Dataset entries:
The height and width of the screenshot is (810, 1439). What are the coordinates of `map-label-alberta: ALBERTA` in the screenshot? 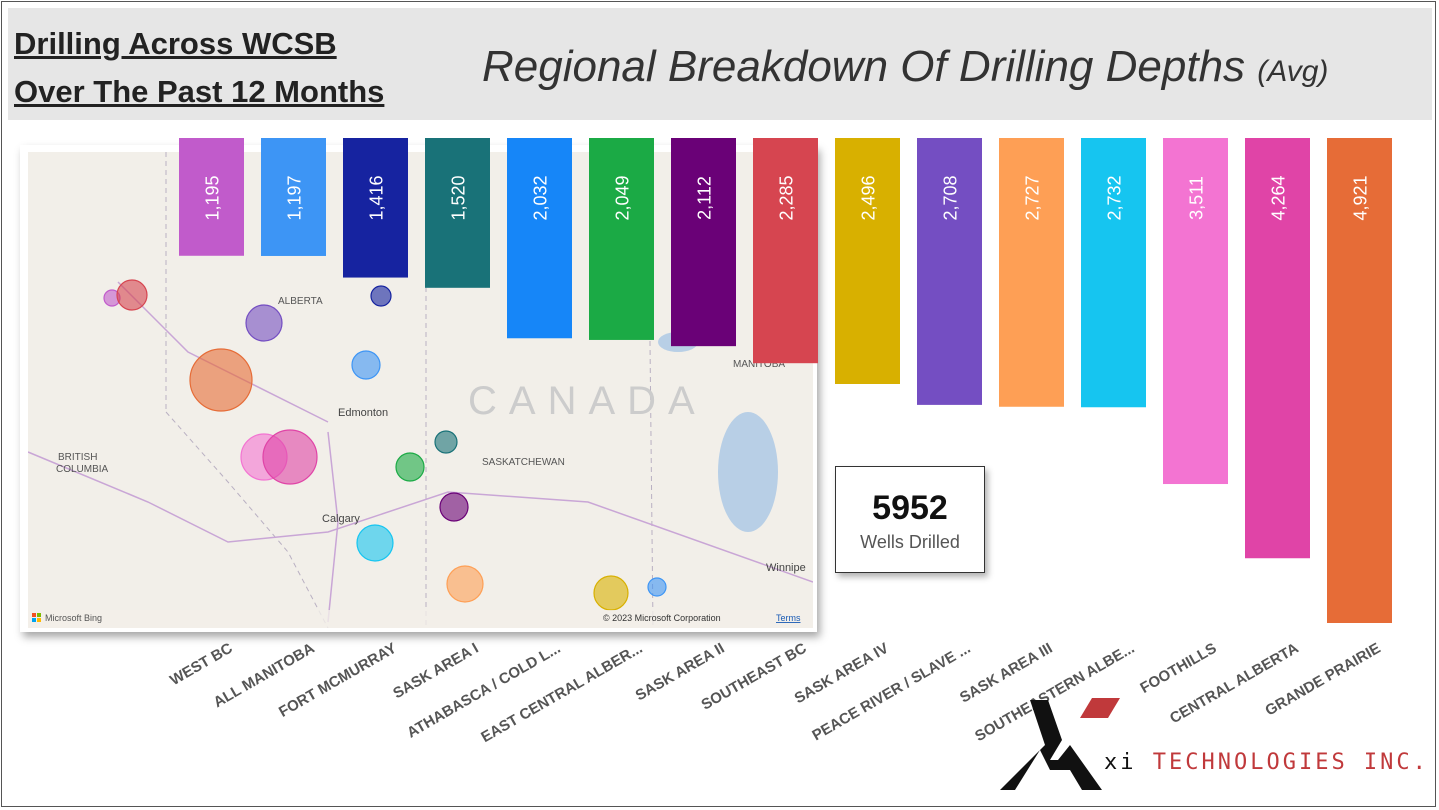 It's located at (300, 302).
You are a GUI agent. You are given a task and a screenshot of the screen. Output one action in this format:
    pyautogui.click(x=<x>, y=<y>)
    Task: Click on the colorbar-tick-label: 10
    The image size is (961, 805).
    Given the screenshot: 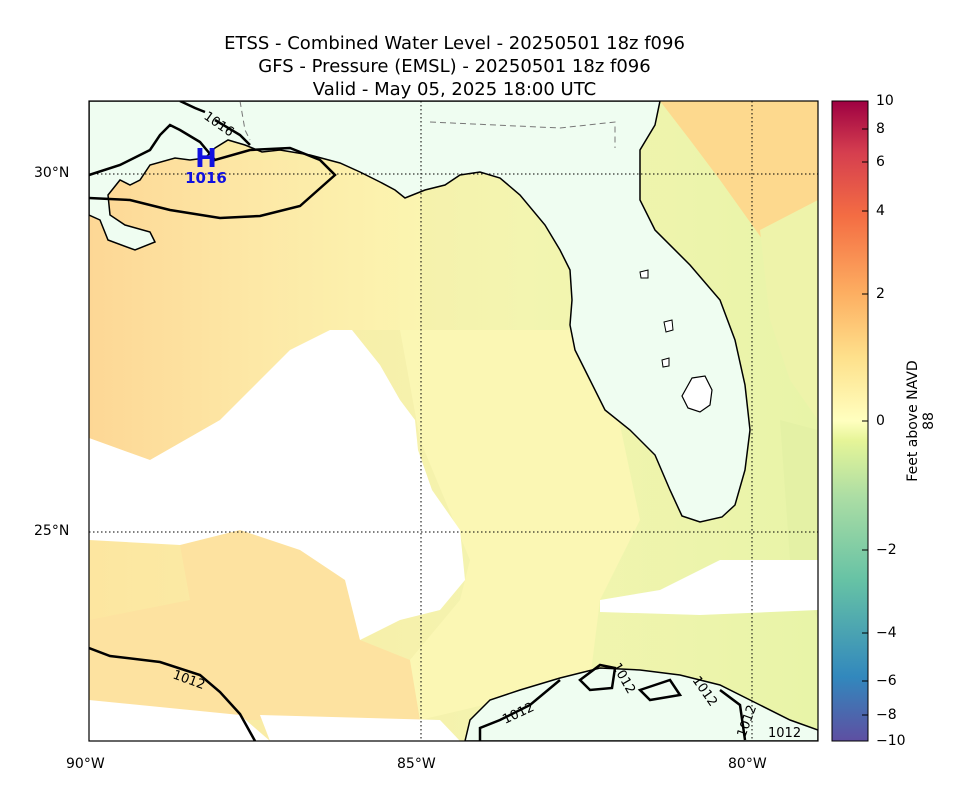 What is the action you would take?
    pyautogui.click(x=885, y=101)
    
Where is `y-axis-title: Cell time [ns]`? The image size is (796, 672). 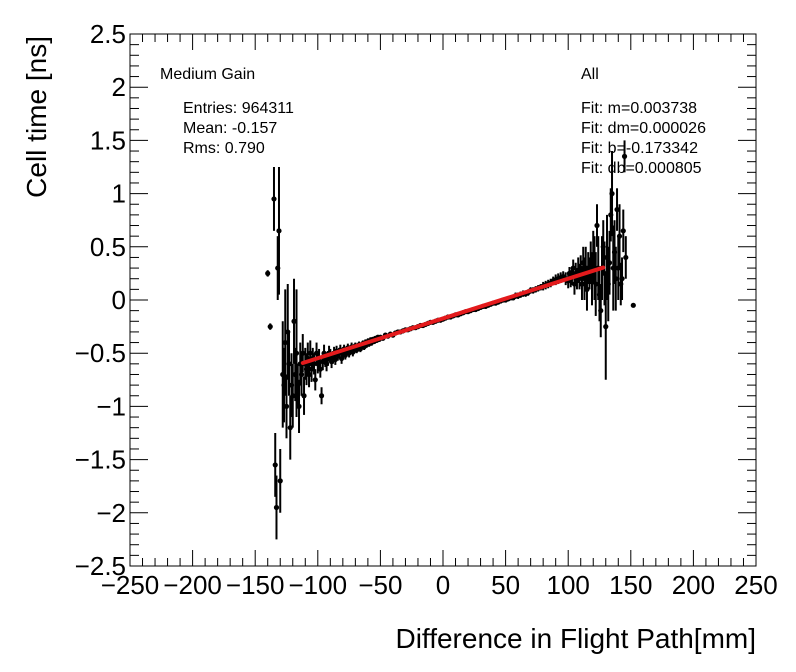
y-axis-title: Cell time [ns] is located at coordinates (36, 117).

* [TO-DO ITEM]:
Copy the entries from the line containing "is (796, 672)." through the end of the entries, including both ends. Leave the pictures out of your copy.

* [SOLUTION TO THE EXERCISE]:
Where is `y-axis-title: Cell time [ns]`? The image size is (796, 672). 
y-axis-title: Cell time [ns] is located at coordinates (36, 117).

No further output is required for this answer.